Over the weekend, Comrade PhysioProf at DrugMonkey posted on the details of American Recovery and Reinvestment Act (ARRA) stimulus funds distribution for the US National Institutes of Health.
For some unusual reason, the letter that was sent to NIH investigators and posted on the NIH website has now been removed and replaced today by the statement:
The announcement from the Acting NIH Director will be issued later today.
We are making every effort to get this vital information to you as soon as possible.
This page was last reviewed on February 23, 2009.
From the DrugMonkey post and an article in The Scientist, it appears that much of the $8.2 billion going to NIH will be used to fund previously submitted grant applications that missed the funding payline, with only about $100-200 million appropriated for new “Challenge” grants. A large fraction of the funds seem to be going toward infrastructure, buildings, and equipment, mostly because the funds have to be used in the next two fiscal years.
So, if you’re a new investigator with a new lab and great ideas, chances are that you’ve missed the boat. My hope is that review of the current proposal rankings will focus on those junior, tenure-track investigators who have been shortchanged by the worst NIH paylines since the early 90s. However, it does appear that funds and supplements will be available for existing trainees and hiring of new postdoctoral fellows.
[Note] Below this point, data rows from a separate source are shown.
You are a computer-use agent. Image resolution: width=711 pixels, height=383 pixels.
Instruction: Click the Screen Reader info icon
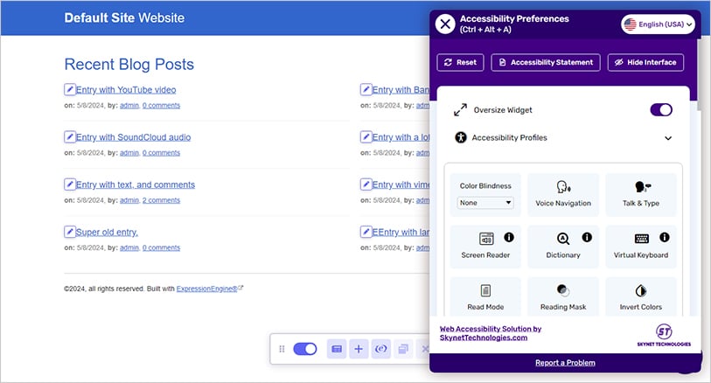click(x=509, y=237)
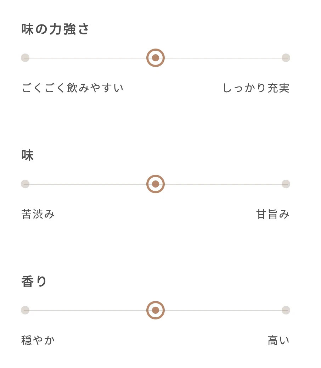Click the selected center marker on 香り slider

point(156,310)
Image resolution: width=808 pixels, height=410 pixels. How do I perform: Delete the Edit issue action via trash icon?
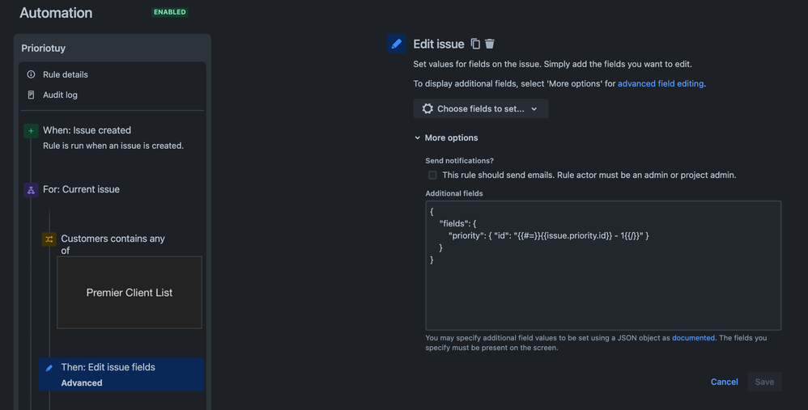tap(490, 44)
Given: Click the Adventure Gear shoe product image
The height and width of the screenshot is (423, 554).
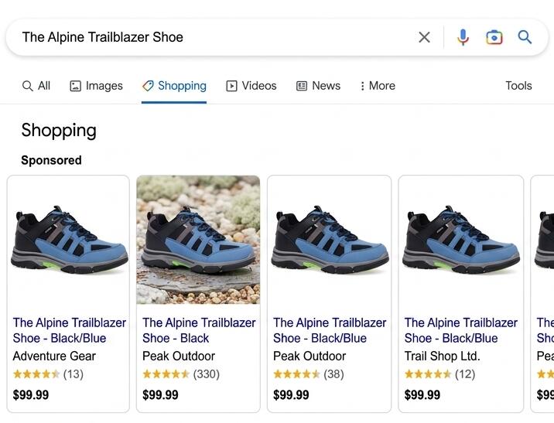Looking at the screenshot, I should tap(69, 240).
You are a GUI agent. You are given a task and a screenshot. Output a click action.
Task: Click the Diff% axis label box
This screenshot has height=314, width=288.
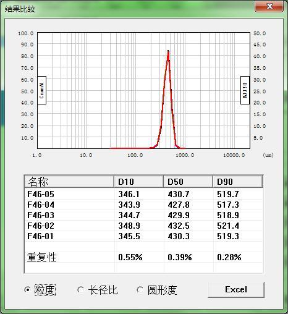[x=245, y=90]
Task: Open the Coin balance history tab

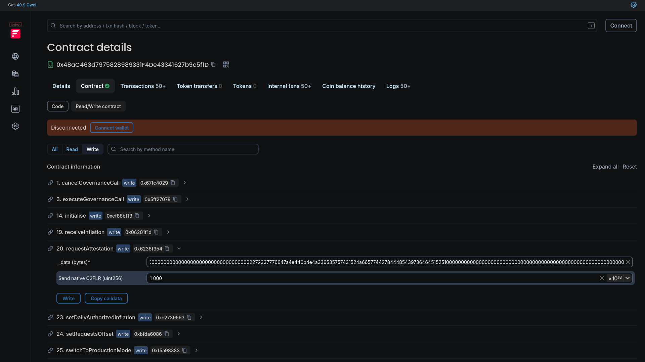Action: [x=348, y=86]
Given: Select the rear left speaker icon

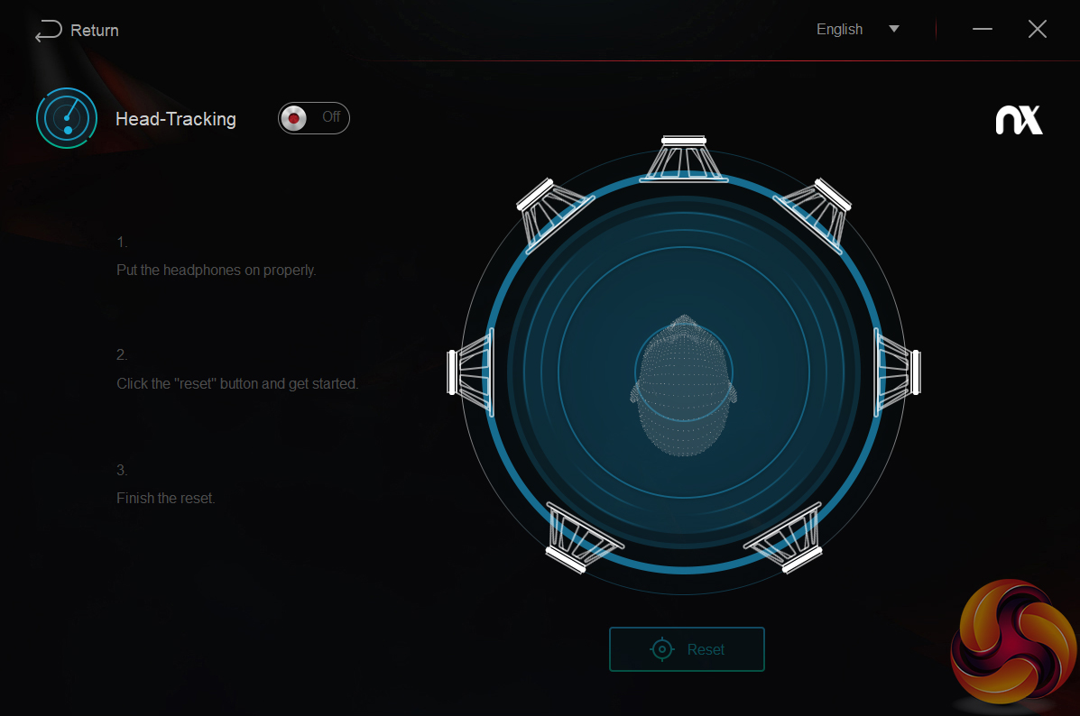Looking at the screenshot, I should click(584, 537).
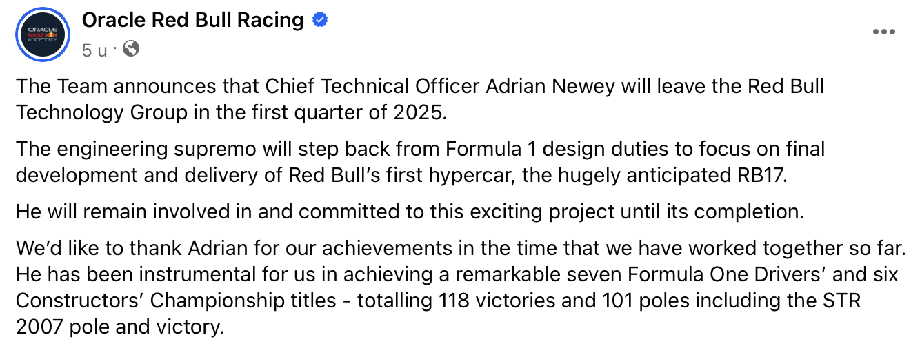Click the blue verified badge
This screenshot has height=346, width=920.
(320, 20)
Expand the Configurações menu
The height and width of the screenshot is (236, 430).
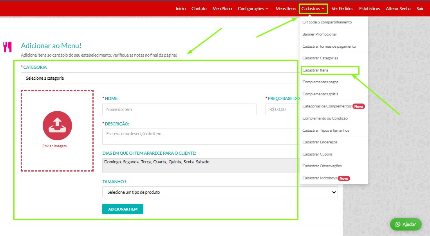253,9
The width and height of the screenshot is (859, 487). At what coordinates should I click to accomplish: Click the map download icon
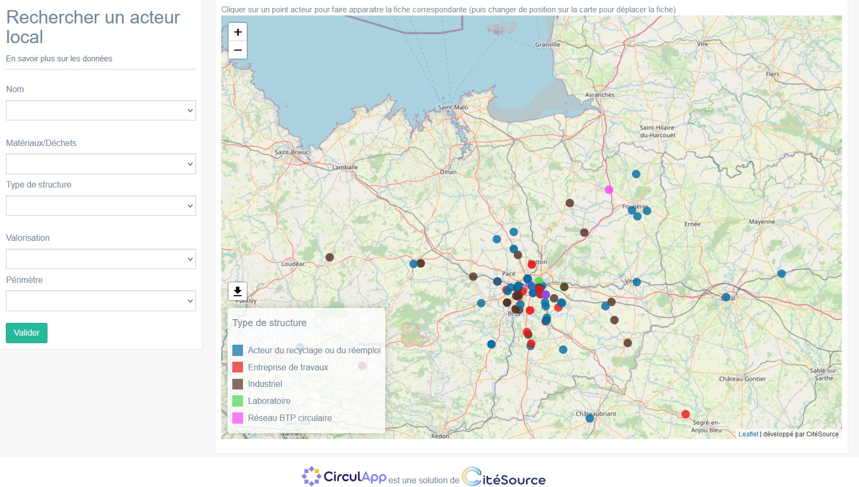(x=238, y=291)
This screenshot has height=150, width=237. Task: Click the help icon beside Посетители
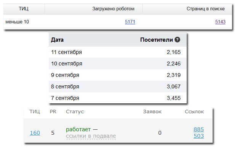coord(177,40)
But with all due respect to our trainees, here is the concern I voiced at Drug’s place:
In general, I’m very concerned that the pressure to spend the cash in two years will continue the short-sighted patterns of past NIH planning.
We have far more trainees than tenure-track faculty positions. Available positions are already being frozen or eliminated at most state universities. So while I’d love to see more training dollars, the fact is that we need to focus on newly-independent investigators and asst/assoc professors in their first 10 years of independence. These people are our future and have already been suffering and leaving academia for other jobs or careers. These people are the seed corn of our national biomedical future.
I understand the pressure to spend. Everyone associated with any stimulus money is under pressure to fund “shovel-ready” projects. But let’s not shovel it down the shitter.
…or dig the same hole we dug during the doubling of the NIH budget.
As I said, I recognize that it may not be possible to effect long-term changes that impact more successful transition from postdoc to TT faculty member with monies that must be blown in two years. But we’ve got to show restraint and responsibility by not training another few thousand postdocs who still won’t have faculty slots to pursue in three years.
However, and I don’t mean this tongue-in-cheek at all, some current scientists may start looking more seriously at research reagent sales positions. Part of the stimulus funds, “will require researchers to report the number of jobs created or preserved by the grant to show that the money is boosting local economies, according to Elie Dolgin in The Scientist.
Finally, DrugMonkey notes something that we currently in research can do as part of the stimulus package: buy American-made reagents and equipment.